### About this task
Taking the listing below, restate word for word each line from the line with "Select the sfs entry name" to the line with "the Insights menu", ends included, and stop there.

### Record extracts
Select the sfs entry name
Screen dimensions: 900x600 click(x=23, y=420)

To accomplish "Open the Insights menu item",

* * *

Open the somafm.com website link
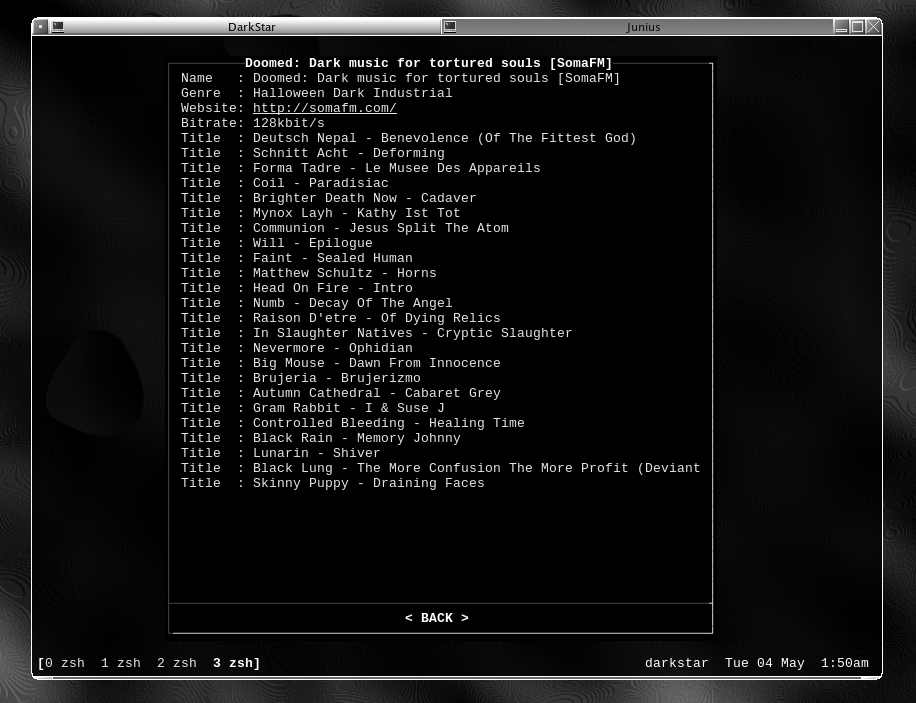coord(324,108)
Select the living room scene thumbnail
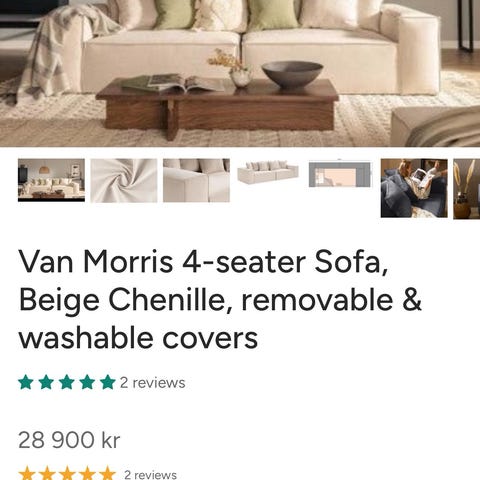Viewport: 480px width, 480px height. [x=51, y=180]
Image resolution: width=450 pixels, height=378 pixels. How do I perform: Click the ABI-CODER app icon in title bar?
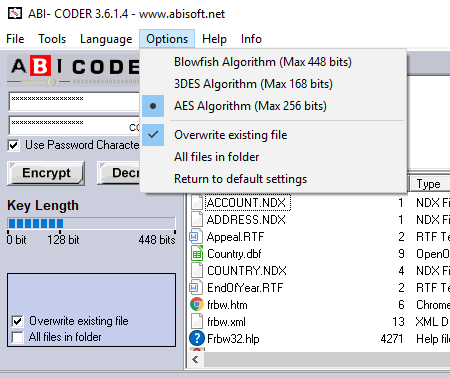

### Output for this exercise
Select the sfs entry name
Screen dimensions: 900x600 click(x=23, y=420)

To accomplish "Open the Insights menu item",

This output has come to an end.